来源: Lancet. 2007年370卷9591期991-1005页
We review the evidence on effectiveness of interventions for the treatment and prevention of selected mental disorders in low-income and middle-income countries. Depression can be treated effectively in such countries with low-cost antidepressants or with psychological interventions (such as cognitive-behaviour therapy and interpersonal therapies). Stepped-care and collaborative models provide a framework for integration of drug and psychological treatments and help to improve rates of adherence to treatment. First-generation antipsychotic drugs are effective and cost effective for the treatment of schizophrenia; their benefits can be enhanced by psychosocial treatments, such as community-based models of care.
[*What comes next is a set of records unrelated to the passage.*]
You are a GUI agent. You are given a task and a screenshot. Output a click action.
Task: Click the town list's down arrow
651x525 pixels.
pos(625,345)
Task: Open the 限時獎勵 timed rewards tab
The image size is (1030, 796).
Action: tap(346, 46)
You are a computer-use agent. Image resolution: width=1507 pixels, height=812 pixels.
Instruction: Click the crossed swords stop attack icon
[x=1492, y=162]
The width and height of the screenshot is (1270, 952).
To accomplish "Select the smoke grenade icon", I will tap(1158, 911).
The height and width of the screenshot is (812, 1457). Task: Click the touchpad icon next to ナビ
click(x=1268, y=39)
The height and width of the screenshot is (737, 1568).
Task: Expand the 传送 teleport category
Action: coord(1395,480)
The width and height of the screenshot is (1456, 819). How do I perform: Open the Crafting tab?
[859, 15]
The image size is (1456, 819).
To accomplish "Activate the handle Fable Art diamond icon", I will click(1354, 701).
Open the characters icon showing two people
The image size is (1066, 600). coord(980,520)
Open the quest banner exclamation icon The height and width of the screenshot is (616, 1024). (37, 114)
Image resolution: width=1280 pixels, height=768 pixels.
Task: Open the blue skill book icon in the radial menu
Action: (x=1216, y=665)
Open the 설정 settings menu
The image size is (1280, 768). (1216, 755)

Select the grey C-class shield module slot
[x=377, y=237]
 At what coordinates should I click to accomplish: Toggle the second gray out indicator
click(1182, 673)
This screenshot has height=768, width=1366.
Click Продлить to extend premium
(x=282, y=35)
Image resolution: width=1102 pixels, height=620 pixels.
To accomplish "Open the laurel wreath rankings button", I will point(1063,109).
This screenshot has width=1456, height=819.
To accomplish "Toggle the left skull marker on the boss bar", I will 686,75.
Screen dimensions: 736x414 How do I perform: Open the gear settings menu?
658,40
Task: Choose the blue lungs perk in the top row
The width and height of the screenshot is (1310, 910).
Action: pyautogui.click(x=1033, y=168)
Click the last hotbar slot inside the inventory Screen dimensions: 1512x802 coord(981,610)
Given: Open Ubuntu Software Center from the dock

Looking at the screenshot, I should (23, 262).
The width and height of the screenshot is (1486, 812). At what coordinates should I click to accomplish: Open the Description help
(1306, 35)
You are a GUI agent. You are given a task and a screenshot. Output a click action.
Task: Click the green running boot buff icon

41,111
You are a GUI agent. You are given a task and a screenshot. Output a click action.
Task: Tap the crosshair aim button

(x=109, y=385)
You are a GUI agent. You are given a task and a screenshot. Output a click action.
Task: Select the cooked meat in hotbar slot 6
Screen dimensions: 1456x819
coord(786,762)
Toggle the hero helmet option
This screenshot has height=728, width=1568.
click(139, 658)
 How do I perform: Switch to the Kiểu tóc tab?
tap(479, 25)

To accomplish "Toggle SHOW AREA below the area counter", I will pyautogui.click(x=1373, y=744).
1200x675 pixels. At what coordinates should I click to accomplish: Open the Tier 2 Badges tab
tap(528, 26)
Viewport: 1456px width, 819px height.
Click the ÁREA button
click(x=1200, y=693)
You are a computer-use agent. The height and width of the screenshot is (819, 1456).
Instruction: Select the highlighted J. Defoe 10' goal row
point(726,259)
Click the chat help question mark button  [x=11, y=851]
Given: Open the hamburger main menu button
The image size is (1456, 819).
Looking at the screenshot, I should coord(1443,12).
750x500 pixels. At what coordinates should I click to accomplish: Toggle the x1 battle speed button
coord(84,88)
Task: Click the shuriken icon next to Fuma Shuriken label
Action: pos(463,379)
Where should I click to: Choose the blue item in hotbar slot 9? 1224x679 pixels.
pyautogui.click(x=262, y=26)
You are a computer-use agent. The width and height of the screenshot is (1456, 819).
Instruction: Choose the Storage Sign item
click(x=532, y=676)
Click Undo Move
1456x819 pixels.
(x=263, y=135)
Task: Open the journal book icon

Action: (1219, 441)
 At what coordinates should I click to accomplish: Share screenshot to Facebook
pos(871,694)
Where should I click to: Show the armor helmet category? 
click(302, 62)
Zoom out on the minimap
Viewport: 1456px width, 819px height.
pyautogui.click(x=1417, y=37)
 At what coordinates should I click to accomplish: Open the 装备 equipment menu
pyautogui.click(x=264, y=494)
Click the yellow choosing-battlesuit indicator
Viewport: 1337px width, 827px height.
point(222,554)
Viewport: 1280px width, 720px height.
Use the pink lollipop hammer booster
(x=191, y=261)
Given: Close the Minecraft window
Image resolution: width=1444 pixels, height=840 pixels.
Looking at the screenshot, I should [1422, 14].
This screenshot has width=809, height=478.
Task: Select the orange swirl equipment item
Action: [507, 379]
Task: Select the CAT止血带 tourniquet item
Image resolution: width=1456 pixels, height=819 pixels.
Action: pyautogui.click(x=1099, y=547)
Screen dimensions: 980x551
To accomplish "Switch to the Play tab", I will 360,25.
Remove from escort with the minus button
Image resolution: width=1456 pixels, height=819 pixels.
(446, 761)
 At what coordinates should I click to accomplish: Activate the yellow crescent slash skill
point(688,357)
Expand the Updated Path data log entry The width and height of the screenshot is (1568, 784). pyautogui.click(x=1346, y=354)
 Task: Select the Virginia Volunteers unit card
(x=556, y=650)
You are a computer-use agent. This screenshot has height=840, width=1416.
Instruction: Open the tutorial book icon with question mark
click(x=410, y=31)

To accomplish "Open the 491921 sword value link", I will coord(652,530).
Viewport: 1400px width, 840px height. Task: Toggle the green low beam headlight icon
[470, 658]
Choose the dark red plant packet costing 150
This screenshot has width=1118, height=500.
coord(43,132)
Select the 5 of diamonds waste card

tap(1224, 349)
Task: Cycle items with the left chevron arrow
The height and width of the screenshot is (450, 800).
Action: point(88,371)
Brief interventions delivered by primary-care professionals are effective for management of hazardous alcohol use, and pharmacological and psychosocial interventions have some benefits for people with alcohol dependence. Policies designed to reduce consumption, such as increased taxes and other control strategies, can reduce the population burden of alcohol abuse. Evidence about the efficacy of interventions for developmental disabilities is inadequate, but community-based rehabilitation models provide a low-cost, integrative framework for care of children and adults with chronic mental disabilities. Evidence for mental health interventions for people who are exposed to conflict and other disasters is still weak-especially for interventions in the midst of emergencies. Some trials of interventions for prevention of depression and developmental delays in low-income and middle-income countries show beneficial effects. Interventions for depression, delivered in primary care, are as cost effective as antiretroviral drugs for HIV/AIDS. The process and effectiveness of scaling up mental health interventions has not been adequately assessed. Such research is needed to inform the continuing process of service reform and innovation. However, we recommend that policymakers should act on the available evidence to scale up effective and cost-effective treatments and preventive interventions for mental disorders.